About this task: For the material that follows, state how many lines contain the word "Vonkajšie", and add nothing.

===== Records to process

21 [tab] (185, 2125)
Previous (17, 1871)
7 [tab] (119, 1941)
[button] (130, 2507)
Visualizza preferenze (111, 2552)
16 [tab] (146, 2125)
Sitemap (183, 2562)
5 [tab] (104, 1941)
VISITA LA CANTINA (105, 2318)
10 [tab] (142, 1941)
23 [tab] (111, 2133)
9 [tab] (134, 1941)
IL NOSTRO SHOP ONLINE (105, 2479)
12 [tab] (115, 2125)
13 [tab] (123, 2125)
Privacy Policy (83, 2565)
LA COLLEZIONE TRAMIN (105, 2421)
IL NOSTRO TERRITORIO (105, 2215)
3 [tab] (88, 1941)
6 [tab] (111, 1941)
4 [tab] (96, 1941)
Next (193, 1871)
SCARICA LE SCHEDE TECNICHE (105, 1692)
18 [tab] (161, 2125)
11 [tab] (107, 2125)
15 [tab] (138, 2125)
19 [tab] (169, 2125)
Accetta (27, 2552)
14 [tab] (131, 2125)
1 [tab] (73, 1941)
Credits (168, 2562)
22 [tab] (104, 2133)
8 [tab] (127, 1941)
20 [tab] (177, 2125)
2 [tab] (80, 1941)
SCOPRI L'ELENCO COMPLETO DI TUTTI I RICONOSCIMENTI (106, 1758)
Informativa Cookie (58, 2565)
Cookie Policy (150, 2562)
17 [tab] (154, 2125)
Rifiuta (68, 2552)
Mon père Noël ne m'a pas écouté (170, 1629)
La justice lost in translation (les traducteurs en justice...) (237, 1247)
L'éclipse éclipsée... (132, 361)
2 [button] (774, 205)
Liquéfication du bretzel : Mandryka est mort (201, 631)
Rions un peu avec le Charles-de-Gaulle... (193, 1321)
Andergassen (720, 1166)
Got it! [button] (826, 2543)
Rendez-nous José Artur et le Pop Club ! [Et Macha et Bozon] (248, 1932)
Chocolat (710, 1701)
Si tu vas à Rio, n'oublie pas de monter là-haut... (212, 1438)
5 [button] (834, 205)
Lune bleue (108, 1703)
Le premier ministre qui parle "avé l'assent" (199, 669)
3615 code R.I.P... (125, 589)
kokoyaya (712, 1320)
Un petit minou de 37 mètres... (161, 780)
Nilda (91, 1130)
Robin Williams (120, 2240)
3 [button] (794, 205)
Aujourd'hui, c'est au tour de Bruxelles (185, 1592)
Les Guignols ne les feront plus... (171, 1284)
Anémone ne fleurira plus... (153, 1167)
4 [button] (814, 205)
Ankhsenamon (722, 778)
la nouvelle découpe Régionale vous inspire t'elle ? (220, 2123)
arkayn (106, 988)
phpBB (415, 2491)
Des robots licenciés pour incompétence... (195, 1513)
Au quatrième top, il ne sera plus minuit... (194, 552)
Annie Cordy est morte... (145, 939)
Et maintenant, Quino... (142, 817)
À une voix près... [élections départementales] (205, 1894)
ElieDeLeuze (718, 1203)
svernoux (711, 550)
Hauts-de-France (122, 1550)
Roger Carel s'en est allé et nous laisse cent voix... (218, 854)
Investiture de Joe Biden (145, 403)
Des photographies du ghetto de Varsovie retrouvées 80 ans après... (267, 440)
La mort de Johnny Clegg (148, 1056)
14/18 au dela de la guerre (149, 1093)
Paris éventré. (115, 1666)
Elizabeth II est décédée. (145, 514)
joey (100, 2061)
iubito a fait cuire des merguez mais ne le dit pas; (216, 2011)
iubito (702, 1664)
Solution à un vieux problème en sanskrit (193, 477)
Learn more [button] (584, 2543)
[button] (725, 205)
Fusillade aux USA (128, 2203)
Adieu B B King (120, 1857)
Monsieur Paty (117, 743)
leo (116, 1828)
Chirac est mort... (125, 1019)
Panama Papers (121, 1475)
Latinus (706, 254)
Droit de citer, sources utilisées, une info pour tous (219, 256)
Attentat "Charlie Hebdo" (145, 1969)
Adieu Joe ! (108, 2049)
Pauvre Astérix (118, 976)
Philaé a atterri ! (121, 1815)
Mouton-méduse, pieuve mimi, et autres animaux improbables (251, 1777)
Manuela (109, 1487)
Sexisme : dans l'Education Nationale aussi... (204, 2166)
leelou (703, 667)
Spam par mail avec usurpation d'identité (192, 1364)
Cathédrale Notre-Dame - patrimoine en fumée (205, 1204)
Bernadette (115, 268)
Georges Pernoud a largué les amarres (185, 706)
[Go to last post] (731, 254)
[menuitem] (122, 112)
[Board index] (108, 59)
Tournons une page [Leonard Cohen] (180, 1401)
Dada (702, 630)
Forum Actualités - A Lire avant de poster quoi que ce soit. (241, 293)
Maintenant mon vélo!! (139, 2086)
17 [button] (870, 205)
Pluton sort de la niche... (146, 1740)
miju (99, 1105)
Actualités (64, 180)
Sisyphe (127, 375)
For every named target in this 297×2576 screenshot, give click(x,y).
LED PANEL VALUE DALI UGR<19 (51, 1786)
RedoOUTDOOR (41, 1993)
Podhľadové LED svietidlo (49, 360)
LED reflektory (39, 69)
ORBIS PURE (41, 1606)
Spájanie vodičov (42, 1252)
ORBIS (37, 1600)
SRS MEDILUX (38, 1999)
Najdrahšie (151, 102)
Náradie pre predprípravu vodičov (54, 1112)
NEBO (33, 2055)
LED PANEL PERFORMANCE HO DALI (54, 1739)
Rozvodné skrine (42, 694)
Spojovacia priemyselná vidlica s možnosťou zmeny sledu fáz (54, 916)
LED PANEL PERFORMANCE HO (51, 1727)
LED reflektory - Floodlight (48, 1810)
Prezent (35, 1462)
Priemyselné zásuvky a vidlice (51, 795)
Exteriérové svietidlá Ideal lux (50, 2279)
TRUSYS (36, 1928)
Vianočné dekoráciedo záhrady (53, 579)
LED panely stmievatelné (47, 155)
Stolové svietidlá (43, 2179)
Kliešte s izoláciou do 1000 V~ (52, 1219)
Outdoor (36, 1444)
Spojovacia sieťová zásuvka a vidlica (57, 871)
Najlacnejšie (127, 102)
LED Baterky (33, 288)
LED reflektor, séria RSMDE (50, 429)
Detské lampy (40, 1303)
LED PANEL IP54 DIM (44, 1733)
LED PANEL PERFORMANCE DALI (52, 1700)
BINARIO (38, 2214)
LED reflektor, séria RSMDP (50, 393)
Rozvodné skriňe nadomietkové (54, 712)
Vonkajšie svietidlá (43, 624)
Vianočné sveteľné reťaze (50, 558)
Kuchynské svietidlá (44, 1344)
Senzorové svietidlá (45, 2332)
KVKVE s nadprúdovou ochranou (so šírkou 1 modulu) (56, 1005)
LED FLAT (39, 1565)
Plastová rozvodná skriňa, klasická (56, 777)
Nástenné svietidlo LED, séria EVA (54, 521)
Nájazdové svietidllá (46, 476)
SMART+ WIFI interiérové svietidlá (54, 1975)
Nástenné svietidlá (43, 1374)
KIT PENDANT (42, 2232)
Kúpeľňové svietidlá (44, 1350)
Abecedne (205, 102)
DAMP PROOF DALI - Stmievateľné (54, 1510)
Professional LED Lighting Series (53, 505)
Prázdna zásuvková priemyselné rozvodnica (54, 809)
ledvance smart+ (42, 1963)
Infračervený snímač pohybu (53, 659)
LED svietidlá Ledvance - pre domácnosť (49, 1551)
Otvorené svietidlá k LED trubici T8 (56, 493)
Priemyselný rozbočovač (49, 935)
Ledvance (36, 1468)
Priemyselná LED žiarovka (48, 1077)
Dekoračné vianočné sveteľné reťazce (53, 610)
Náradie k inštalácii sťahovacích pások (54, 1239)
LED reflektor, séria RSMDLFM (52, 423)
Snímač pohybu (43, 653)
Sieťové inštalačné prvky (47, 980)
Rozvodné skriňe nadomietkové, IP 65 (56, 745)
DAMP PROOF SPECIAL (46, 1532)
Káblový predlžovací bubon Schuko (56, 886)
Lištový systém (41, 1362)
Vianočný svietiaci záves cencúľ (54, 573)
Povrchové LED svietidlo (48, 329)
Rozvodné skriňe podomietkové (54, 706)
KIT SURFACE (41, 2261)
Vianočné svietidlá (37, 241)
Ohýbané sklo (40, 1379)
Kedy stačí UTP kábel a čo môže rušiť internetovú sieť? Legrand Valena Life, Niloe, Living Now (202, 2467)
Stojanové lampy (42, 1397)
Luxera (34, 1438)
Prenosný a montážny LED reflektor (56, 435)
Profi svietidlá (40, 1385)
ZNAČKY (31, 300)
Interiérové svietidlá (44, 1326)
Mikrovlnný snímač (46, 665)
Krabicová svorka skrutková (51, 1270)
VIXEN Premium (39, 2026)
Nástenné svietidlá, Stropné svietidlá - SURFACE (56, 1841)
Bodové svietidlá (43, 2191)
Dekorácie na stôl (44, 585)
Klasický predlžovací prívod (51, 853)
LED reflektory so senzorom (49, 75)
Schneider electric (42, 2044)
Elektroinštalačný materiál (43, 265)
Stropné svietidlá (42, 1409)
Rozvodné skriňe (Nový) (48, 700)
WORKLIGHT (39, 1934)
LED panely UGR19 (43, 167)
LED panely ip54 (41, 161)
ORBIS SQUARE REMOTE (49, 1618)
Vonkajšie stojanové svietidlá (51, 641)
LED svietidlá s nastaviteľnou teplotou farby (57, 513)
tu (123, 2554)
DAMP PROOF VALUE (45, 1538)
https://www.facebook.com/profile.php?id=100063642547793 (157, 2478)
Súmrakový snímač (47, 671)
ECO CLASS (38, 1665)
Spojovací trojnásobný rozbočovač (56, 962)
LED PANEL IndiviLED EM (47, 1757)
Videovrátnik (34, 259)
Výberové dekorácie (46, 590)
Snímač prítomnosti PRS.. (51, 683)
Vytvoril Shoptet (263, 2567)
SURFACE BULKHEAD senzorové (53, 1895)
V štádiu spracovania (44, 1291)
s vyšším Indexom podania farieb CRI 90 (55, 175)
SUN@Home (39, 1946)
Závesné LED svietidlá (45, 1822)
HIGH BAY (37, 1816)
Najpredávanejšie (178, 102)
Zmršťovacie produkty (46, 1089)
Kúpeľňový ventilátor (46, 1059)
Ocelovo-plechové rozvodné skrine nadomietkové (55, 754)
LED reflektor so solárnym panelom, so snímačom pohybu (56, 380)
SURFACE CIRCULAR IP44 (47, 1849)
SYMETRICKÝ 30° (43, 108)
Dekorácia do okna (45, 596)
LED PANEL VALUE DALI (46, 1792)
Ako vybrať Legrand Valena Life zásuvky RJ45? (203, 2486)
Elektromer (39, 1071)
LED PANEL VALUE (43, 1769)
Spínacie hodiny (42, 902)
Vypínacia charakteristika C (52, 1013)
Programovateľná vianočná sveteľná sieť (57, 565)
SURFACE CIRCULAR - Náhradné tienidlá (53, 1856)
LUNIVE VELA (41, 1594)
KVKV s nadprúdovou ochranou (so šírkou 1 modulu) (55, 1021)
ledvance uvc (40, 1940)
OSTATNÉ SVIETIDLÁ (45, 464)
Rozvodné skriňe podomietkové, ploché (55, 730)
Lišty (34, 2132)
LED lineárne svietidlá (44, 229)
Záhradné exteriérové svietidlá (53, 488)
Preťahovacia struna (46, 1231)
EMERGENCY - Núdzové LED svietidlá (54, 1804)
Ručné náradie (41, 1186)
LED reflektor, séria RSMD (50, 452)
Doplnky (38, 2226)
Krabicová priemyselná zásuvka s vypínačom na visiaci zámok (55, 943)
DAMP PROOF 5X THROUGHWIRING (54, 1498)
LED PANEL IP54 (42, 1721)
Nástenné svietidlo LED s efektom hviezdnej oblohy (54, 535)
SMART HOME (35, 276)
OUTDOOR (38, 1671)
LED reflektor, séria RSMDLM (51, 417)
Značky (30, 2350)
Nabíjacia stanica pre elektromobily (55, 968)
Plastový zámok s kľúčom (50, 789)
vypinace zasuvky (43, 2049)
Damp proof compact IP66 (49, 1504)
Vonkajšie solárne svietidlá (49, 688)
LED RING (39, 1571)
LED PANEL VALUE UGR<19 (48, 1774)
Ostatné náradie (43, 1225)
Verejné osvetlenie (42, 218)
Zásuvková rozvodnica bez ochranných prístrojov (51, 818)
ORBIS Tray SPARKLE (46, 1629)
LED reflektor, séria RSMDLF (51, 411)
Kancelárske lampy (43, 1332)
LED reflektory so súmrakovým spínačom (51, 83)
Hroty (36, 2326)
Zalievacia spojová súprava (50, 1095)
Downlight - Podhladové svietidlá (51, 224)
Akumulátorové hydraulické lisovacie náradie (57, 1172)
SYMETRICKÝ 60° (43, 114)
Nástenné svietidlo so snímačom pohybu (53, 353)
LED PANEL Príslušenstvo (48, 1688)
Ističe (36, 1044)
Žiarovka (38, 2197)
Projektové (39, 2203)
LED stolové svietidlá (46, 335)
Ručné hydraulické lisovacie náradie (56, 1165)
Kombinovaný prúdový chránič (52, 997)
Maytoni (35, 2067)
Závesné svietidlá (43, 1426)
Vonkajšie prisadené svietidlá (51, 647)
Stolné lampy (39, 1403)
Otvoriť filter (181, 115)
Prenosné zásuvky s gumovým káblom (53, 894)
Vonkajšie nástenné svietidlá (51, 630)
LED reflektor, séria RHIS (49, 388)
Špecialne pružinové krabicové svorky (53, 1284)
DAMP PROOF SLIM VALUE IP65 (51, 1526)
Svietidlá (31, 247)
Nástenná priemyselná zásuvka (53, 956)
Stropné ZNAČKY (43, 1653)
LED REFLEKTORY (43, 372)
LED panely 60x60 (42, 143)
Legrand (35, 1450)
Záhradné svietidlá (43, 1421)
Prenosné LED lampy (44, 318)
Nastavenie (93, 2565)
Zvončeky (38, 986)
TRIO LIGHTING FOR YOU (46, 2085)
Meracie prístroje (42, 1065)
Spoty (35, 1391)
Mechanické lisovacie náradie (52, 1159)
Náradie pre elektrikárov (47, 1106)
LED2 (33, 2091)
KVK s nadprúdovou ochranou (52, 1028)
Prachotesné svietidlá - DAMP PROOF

==========

Answer below: 5